I bought a this like new saw today for $200.00. It is not much bigger in size than my Husqvarna 55 Rancher. The big difference is that it is air injected and has a wopping 4.8 HP and can use a 32 inch bar. Does anyone own one of these saws and how do you like it. I tried mine out today and it cuts like crazy compared to my 55 Rancher using the same bar and chain combo. No bogging down, it just makes sawdust. My local saw guy said that these saws use to sell in the $600.00 price range. I asked why Husky discontinued making it.

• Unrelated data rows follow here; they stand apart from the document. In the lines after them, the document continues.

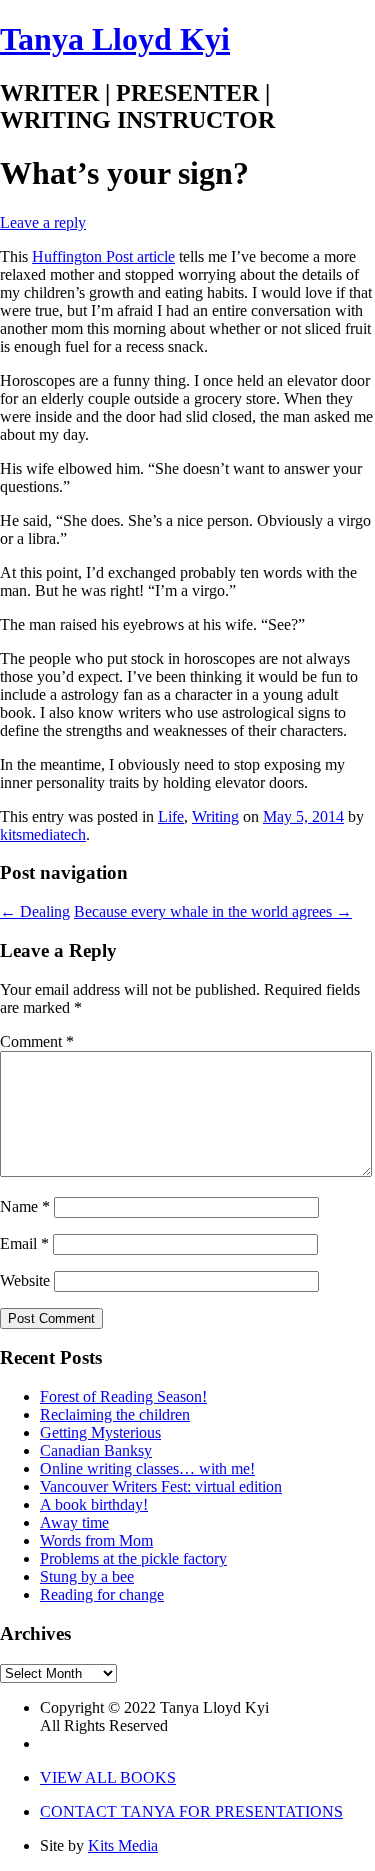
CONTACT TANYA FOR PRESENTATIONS (191, 1811)
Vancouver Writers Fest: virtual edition (161, 1486)
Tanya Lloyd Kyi (115, 39)
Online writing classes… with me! (147, 1468)
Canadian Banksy (96, 1450)
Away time (74, 1522)
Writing (215, 816)
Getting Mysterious (100, 1432)
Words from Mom (96, 1540)
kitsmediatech (43, 834)
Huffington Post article (103, 256)
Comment (37, 1041)
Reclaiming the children (115, 1414)
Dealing (35, 911)
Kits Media (123, 1845)
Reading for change (102, 1594)
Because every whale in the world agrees (213, 911)
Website (25, 1280)
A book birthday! (94, 1504)
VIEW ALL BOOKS (108, 1777)
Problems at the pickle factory (133, 1558)
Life (171, 816)
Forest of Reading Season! (123, 1396)
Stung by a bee (87, 1576)
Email (24, 1243)
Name (25, 1206)
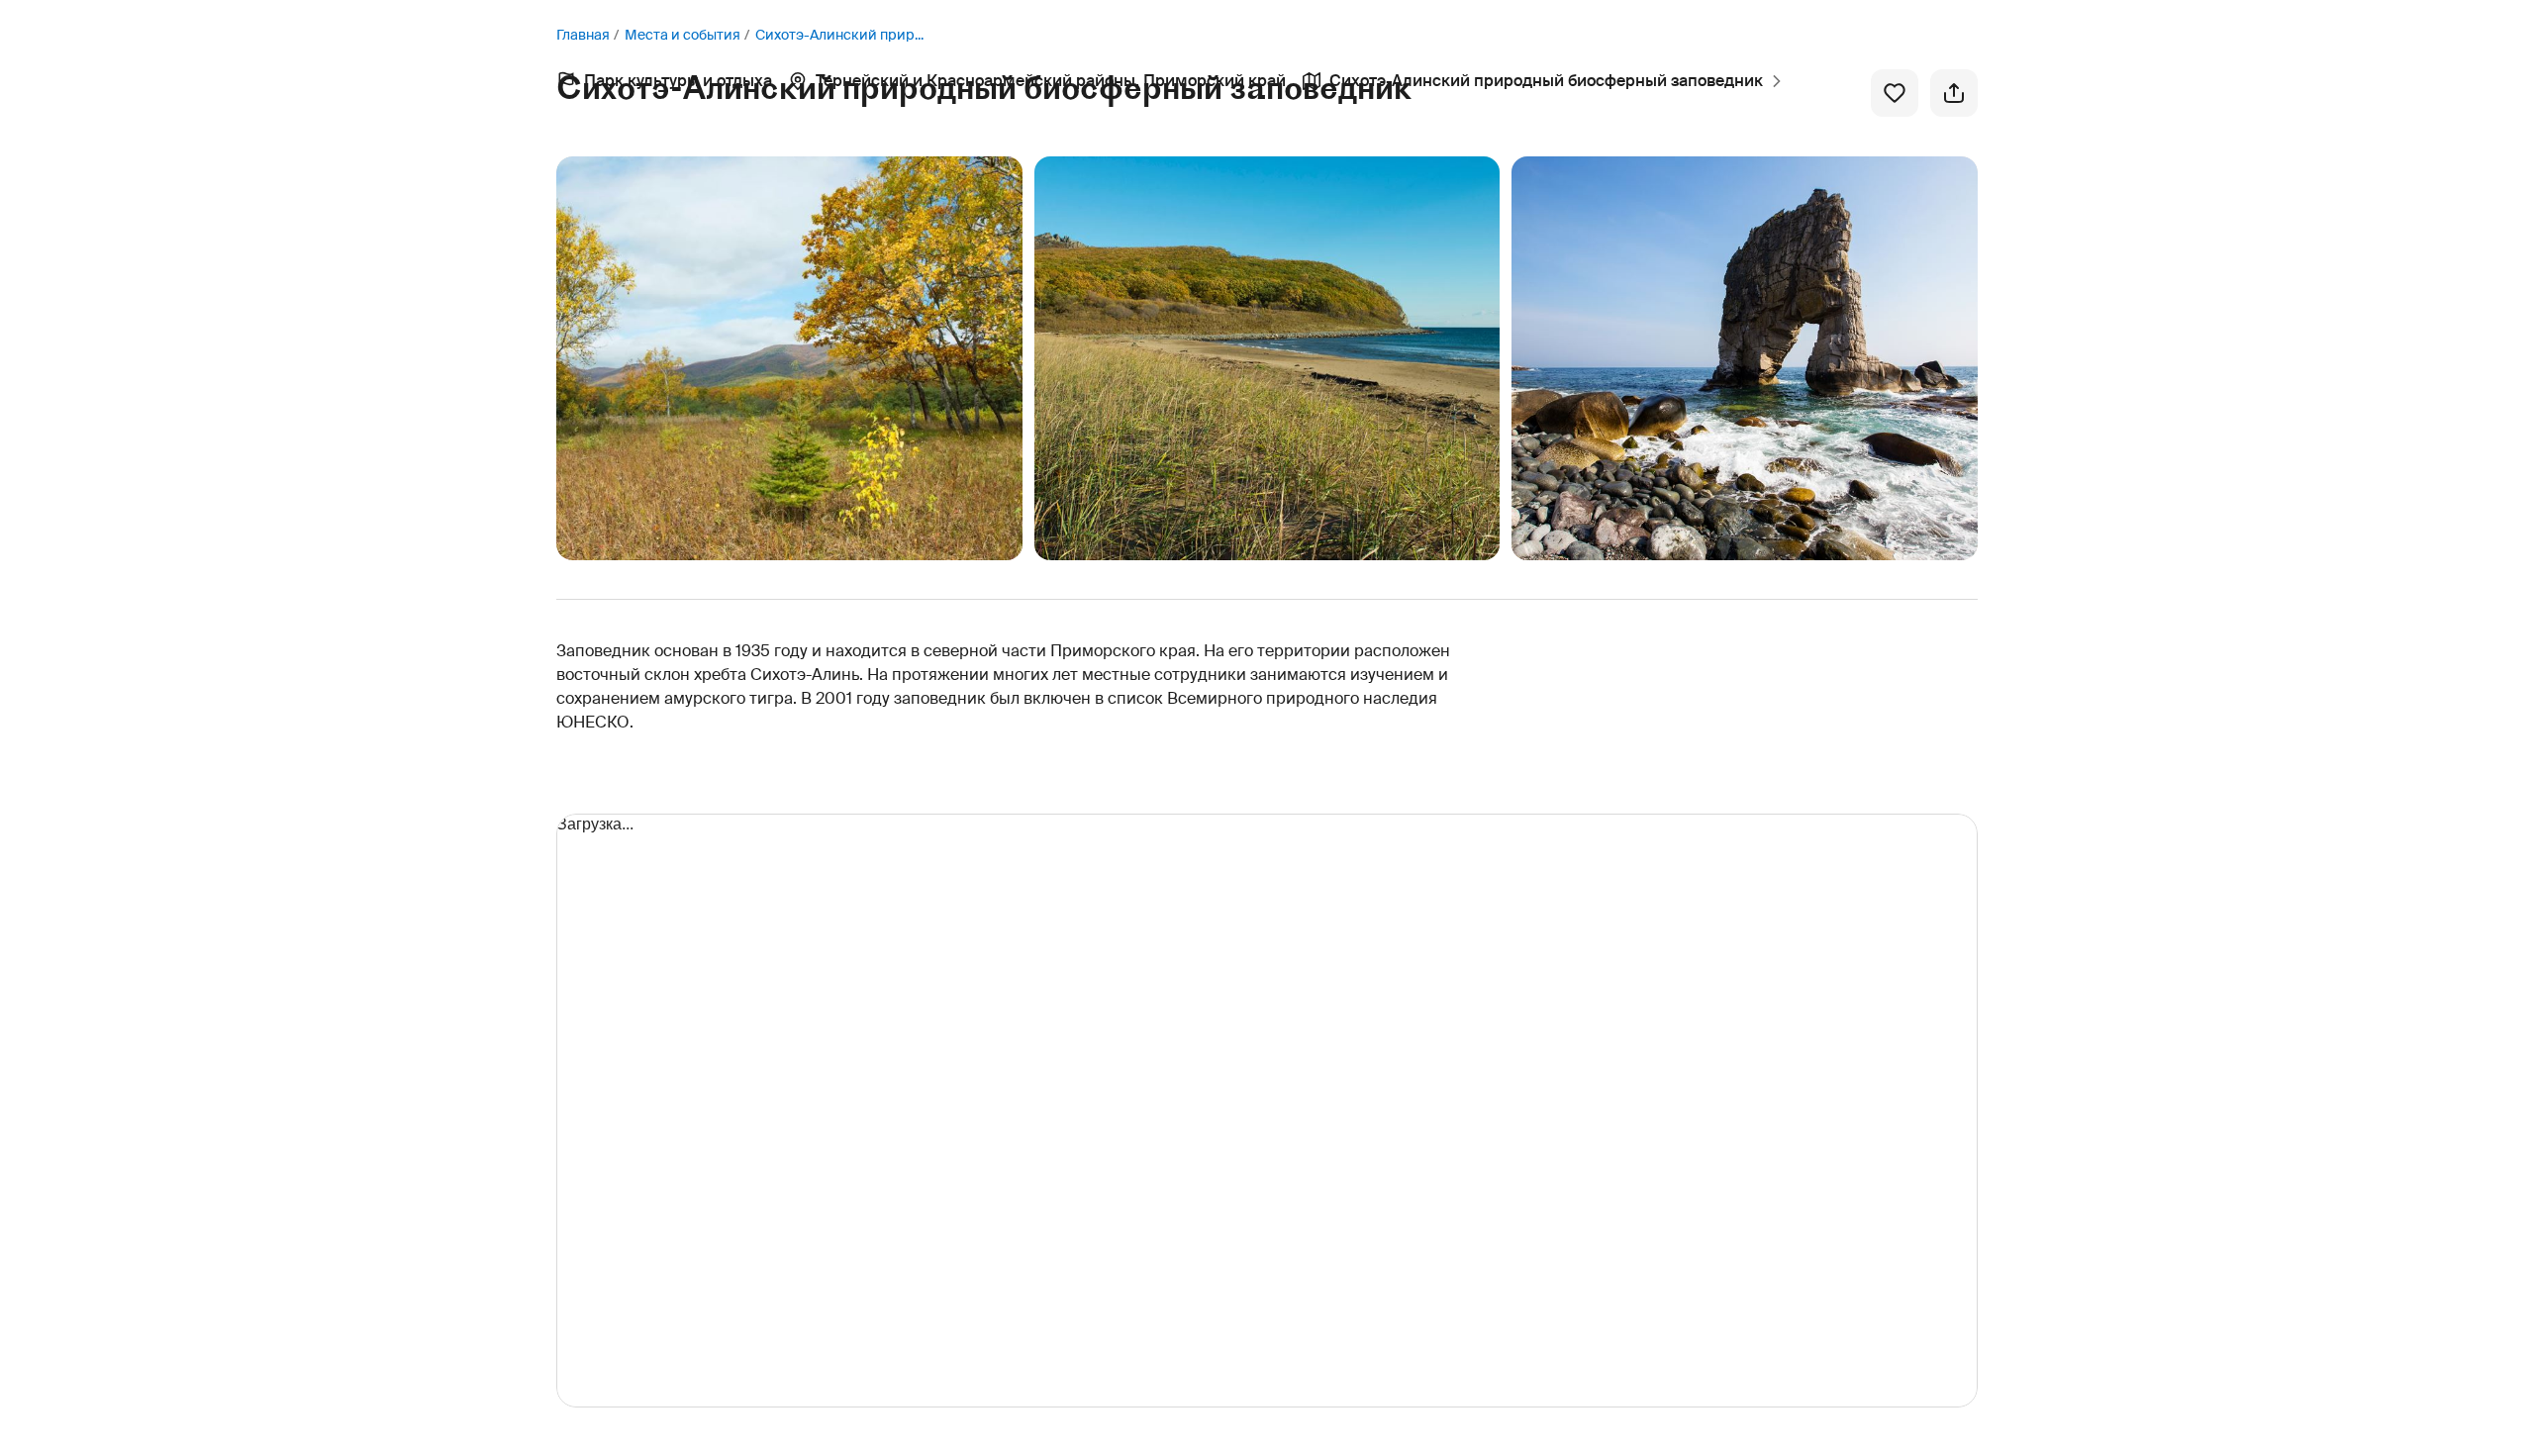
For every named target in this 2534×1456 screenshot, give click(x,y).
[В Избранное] (1894, 93)
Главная (583, 35)
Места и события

The reply was " It didn't break down" He also stated that they killed a few other models for the same reason.


----------



## XeVfTEUtaAqJHTqq

Hi Jim,

If my 55 Rancher didn't run so good I'd look for one right now.  I'll keep my eyes out for one.  Sounds like a good saw.

What type of chain do you run on your Husqy?

PB


----------



## bczoom

Jim,

They've renumbered everything so it's hard to compare.
I have a Husky 365XP pro model and it sounds like the same engine.
Like you said, there's just no comparison to the homeowners series saws.
I normally run a 20" bar but have a 28" for the larger trees.  Using either, it still flies right through it and will really send the saw dust (chips) flying.  BTW, once you get into the larger bars, be careful when you set it down as the bar sticks out so far, it tips onto the chain.

www.alamia.com is a good source for spare chains/bars.

If you ever need a smaller chainsaw, I highly recommend the Husky 338XTP.  At around 7 pounds but has a whopping 2.6HP, it's a screamer.  The handle is on top which is very comfortable and enables one handed operation (if you dare...).


----------



## JimR

PBinWA said:
			
		

> Hi Jim,
> 
> If my 55 Rancher didn't run so good I'd look for one right now.  I'll keep my eyes out for one.  Sounds like a good saw.
> 
> What type of chain do you run on your Husqy?
> 
> PB



I use chisel chain exclusively on all my saws. I have found that this chain cuts the fastest out of all the chains I have used. It is also the hardest to sharpen if you hit something with it.


----------



## JimR

bczoom said:
			
		

> Jim,
> 
> They've renumbered everything so it's hard to compare.
> I have a Husky 365XP pro model and it sounds like the same engine.
> Like you said, there's just no comparison to the homeowners series saws.
> I normally run a 20" bar but have a 28" for the larger trees. Using either, it still flies right through it and will really send the saw dust (chips) flying. BTW, once you get into the larger bars, be careful when you set it down as the bar sticks out so far, it tips onto the chain.
> 
> www.alamia.com is a good source for spare chains/bars.
> 
> If you ever need a smaller chainsaw, I highly recommend the Husky 338XTP. At around 7 pounds but has a whopping 2.6HP, it's a screamer. The handle is on top which is very comfortable and enables one handed operation (if you dare...).



bz, thanks for the link on chains and bars and info on the little terror Husky. I'll have to keep an eye open for one of them. The 262Xp is pretty comparitive power wise to the present 375XP at 4.9 HP. I have no problem one handing a saw. I have a small McCullock pro that is pretty balanced and can be one handed easily.


----------



## JimR

Well today I had a chance to try out my new 28 inch Oregon bar and chain that was bought from Bailey's. Here's what I cut with this saw. I have finally found a saw that is light and that can cut like crazy. YeeHaa, I'm a happy woodcutter now.


----------



## bczoom

SWEET!!!


----------



## matt1986gowing

hey Jim, I came across your post when I googled my chain saw that was given to me by my grandpa, It is a husqvarna 262 xp and it is definately the best and hopefully the only chain saw ill ever need.....I did not know you could put a 32 inch bar on it, but it doesnt suprise me ...mines only got a 16 inch bar and it can cut through a tree the same thickness as the bar without bogging down what so ever......it is defintely a treasured keepsake for the rest of my life, well only because my grandpa gave it to me, anyways happy saw'ing!


----------